This is quote from a website describing BRAKE BIAS.
You are quoting some website without any reference, but nonetheless that information is correct. Which I am not denying.
But I am quoting GT5P itself. GT5P clearly states that you can individually change the
sensitivity of the front and rear brakes. We cannot change the power of the brakes itself. Read the descriptions in the GT5P tuning screens.
So if you have a car with larger brakes on the front and smaller on the rear (which is usually the case on stock cars), or you have changed ride height or downforce, a setting of 2/3 may very well still result in more force being applied at the front than at the rear (a.k.a. it's still front biased, despite the 2/3 setting). But it may also result in less understeer while turning in and braking at the same time, thus improving cornering. IMO sensitivity does not influence the amount of force that is applied, but rather how it is applied.
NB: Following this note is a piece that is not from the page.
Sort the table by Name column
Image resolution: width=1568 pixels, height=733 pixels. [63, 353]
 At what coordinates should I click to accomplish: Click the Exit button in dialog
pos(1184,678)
Like springs do not influence the amount of weight that is being transferred, rather than how it is transferred.
Making a blanket statement that brake sensitivity in GT5P should always have a larger number for the front than the rear is simply wrong. We don't know what brakes are fitted in the front and in the rear, so you cannot say anything about the amount of force being applied to either. Weight distribution, ride height and down force are also added into the equation, so you cannot make a blanket statement like that, unless you know the exact settings of a specific car (since you can change all of those too, therefor changing the amount of weight applied to the front or rear of the car).
If we would know all the factors involved (I suspect we can in the full GT5), then we could make such a statement. For now, we can make only part of the equation. Right now there is only one way to see how a car is biased, and that is by taking it for a spin on the track of your choice, and verifying how it handles. And sometimes that leads to a setting where brake sensitivity for the front is lower than the rear, just check the tunes from any of the major tuners to see what I mean. And NO, these cars do not handle like fish.
I have tuned many cars with a higher setting for the rear, and the front brakes would still lock up before the rear brakes (on a standard tune). Or they would not lock up (using ABS), but the understeer was so horrible it made me cry.
But there have been various discussions in the past about the braking physics, I seriously doubt we'll come to an agreement here.

The community seems firmly divided into two camps.

But regardless of that, you cannot make a statement like that unless you know all factors involved.